**Exercise details**
Reproduce the passage of the Warsaw traffic accident analysis below between "The homogeneous model assumed" and "on the road network.", inclusive.

**Document text**
[start]
AIC(model_hom, model_xy, model_quad)

##            df      AIC
## model_hom   1 174289.7
## model_xy    3 173356.5
## model_quad  6 169991.0

plot(predict(model_quad), main = "Fitted accident intensity: quadratic spatial trend")
points(accidents_lpp, pch = 16, cex = 0.12)

The homogeneous model assumed constant accident intensity along all road segments, whereas the spatial trend models allowed intensity to vary with location. Model comparison using AIC showed a clear improvement when spatial trend terms were included. The homogeneous model had AIC = 174289.7, the linear trend model had AIC = 173356.5, and the quadratic trend model had AIC = 169991.0. Therefore, the quadratic spatial trend model provided the best fit. This indicates that traffic accident intensity is strongly spatially inhomogeneous and cannot be described by a constant-intensity process on the road network.

Although the quadratic model had the lowest AIC, suggesting strong large-scale spatial inhomogeneity, the coefficients themselves were not interpreted. The model produced singularity warnings, most likely because the raw projected coordinates are very large and quadratic terms were included. Therefore, the model was used mainly as an exploratory comparison against the homogeneous model and as a visualisation of broad spatial trend.

The fitted intensity surface shows higher expected accident intensity in the central part of the analysed road network and lower intensity in peripheral areas. This pattern is consistent with the expected structure of urban traffic exposure, where central and highly connected road sections generate more accident opportunities.

Conclusion

This project analysed traffic accidents in Warsaw in 2024 using a linear network point pattern approach. The main assumption was that accidents should not be treated as events occurring freely across the whole city area, but as events constrained to the road network. Therefore, after cleaning the coordinate data, filtering observations to the Warsaw boundary, and matching accident locations to the road system, the accidents were represented as an unmarked point pattern on a linear network.

The analysis showed that accidents were not evenly distributed along Warsaw roads. The overall accident intensity provided a useful baseline, but the following analyses indicated that this average value hides strong spatial variation. Some parts of the network had visibly higher accident concentration, especially in more central and densely connected areas.
[end]
**Stored data**
[start]
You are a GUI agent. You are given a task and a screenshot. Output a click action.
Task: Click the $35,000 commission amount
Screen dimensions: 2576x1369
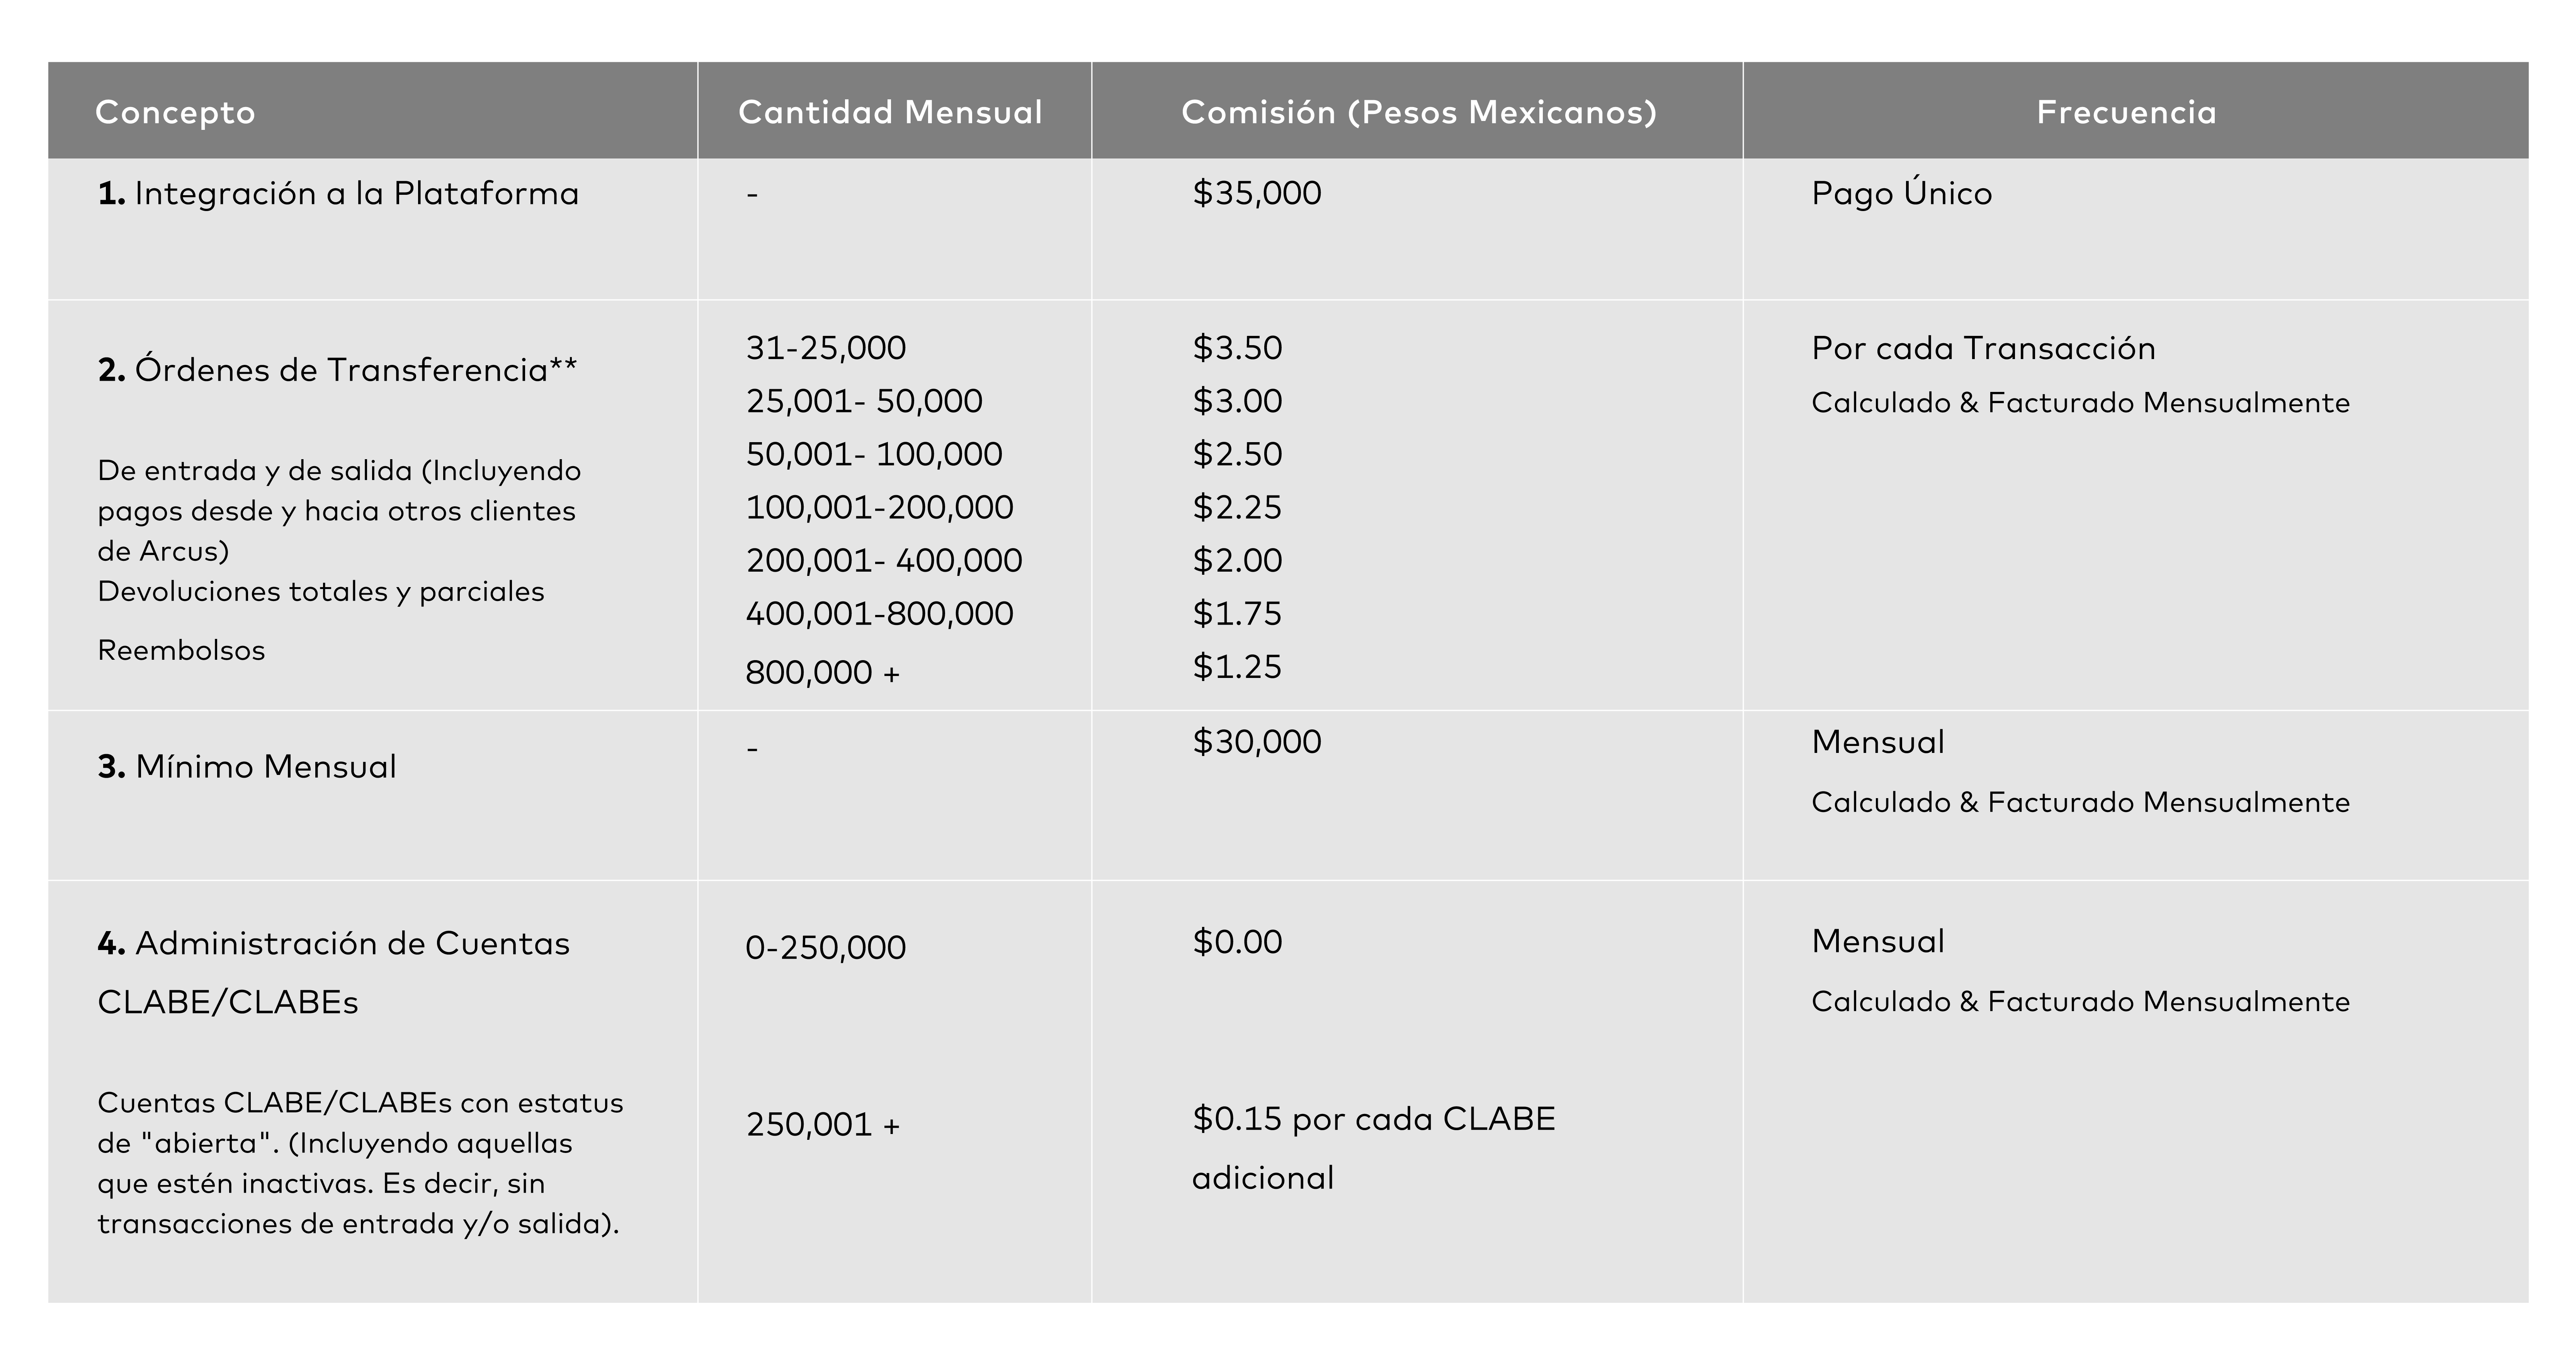pyautogui.click(x=1256, y=193)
[end]
**Complete output**
The homogeneous model assumed constant accident intensity along all road segments, whereas the spatial trend models allowed intensity to vary with location. Model comparison using AIC showed a clear improvement when spatial trend terms were included. The homogeneous model had AIC = 174289.7, the linear trend model had AIC = 173356.5, and the quadratic trend model had AIC = 169991.0. Therefore, the quadratic spatial trend model provided the best fit. This indicates that traffic accident intensity is strongly spatially inhomogeneous and cannot be described by a constant-intensity process on the road network.